WORK TASK:
Reproduce the entries that follow precisely, setting aside any images.

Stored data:
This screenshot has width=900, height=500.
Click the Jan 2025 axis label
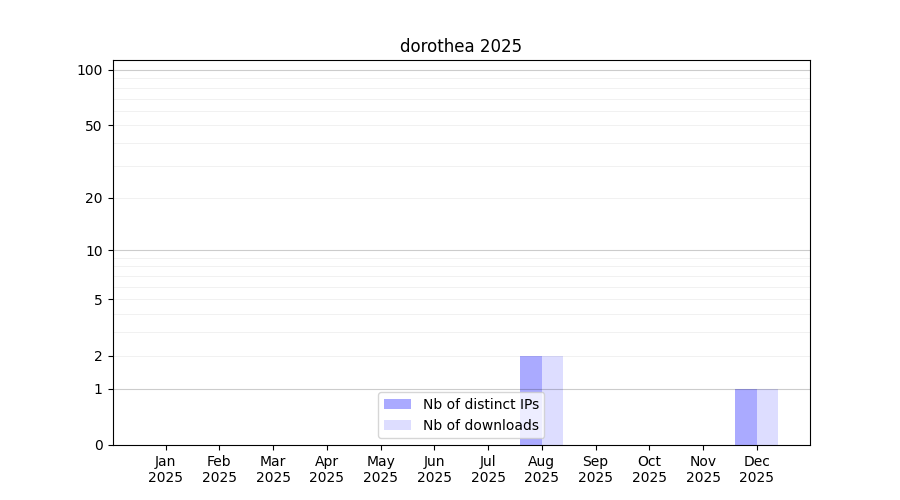165,469
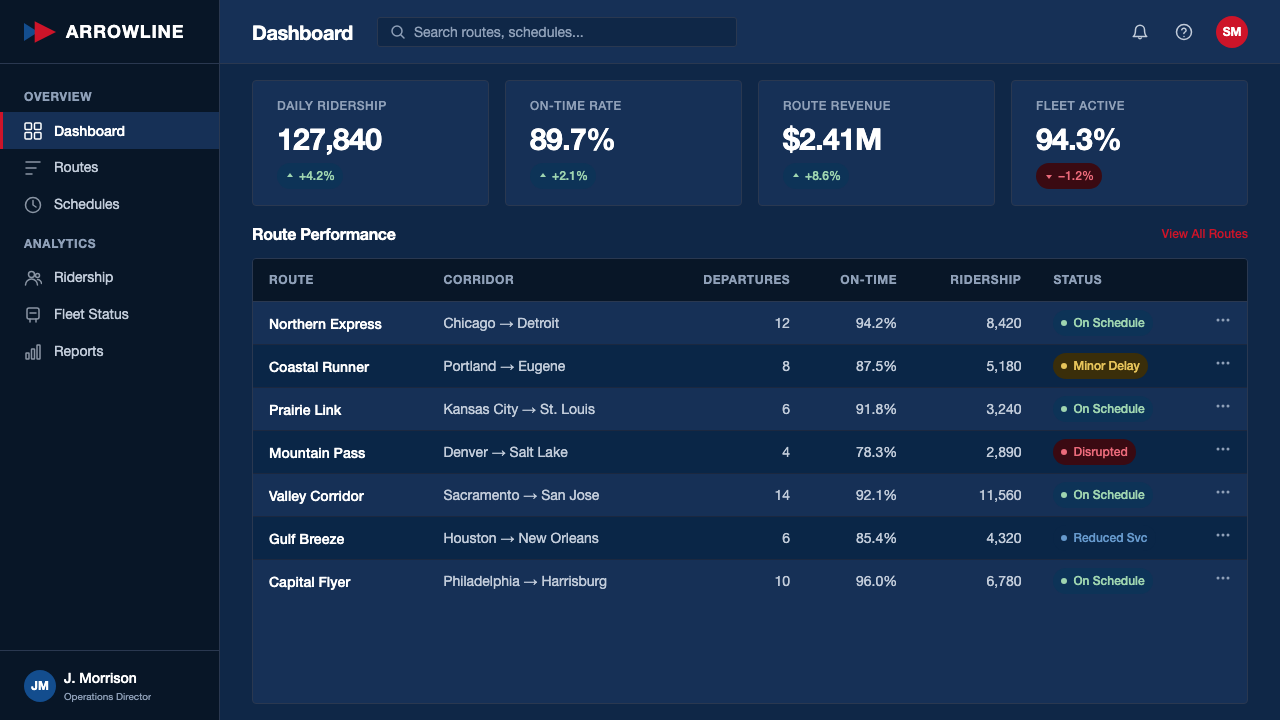Click the Minor Delay status badge
This screenshot has width=1280, height=720.
pyautogui.click(x=1100, y=366)
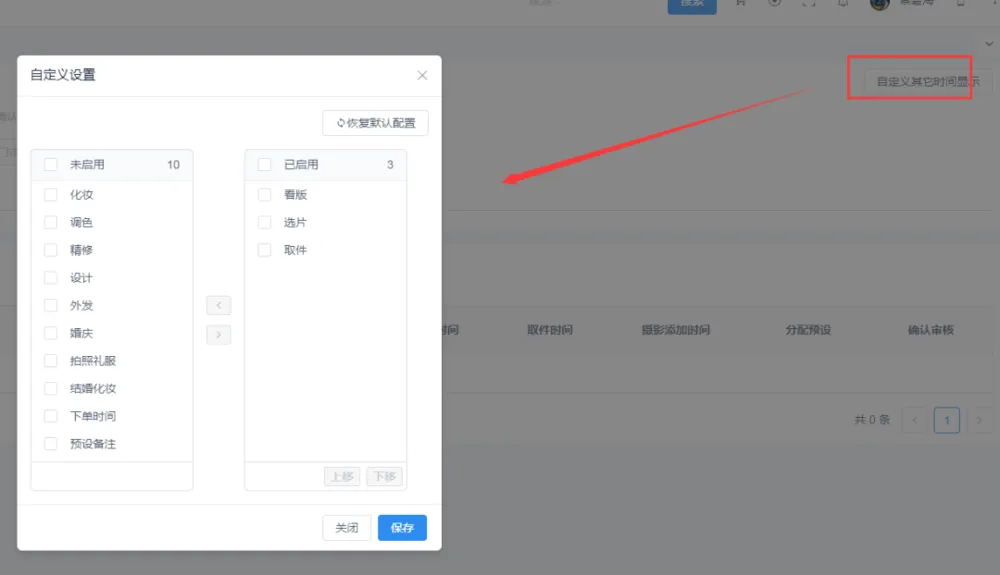Click the fullscreen icon in top bar

click(x=808, y=3)
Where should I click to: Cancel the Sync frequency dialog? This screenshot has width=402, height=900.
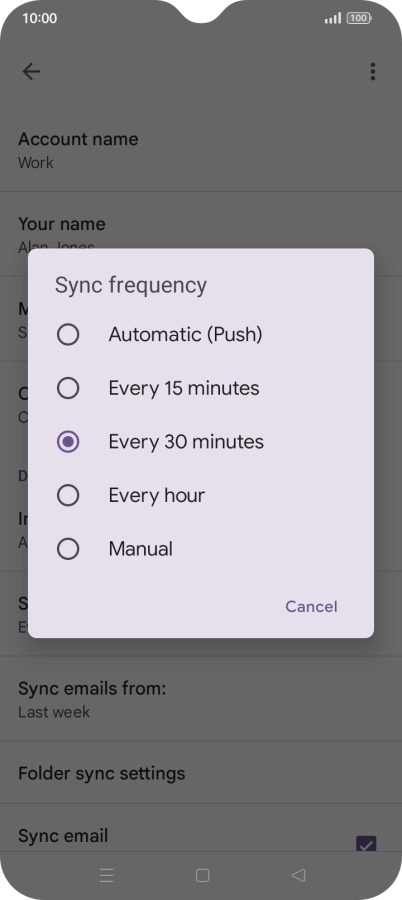311,607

ANSWER BELOW:
This screenshot has width=900, height=500.
Click the Jan 2025 axis label
165,469
Click the Minor Delay status badge
This screenshot has width=1280, height=720.
pyautogui.click(x=1100, y=366)
Click the fullscreen icon in top bar

click(x=808, y=3)
Where should I click to: Cancel the Sync frequency dialog? This screenshot has width=402, height=900.
311,607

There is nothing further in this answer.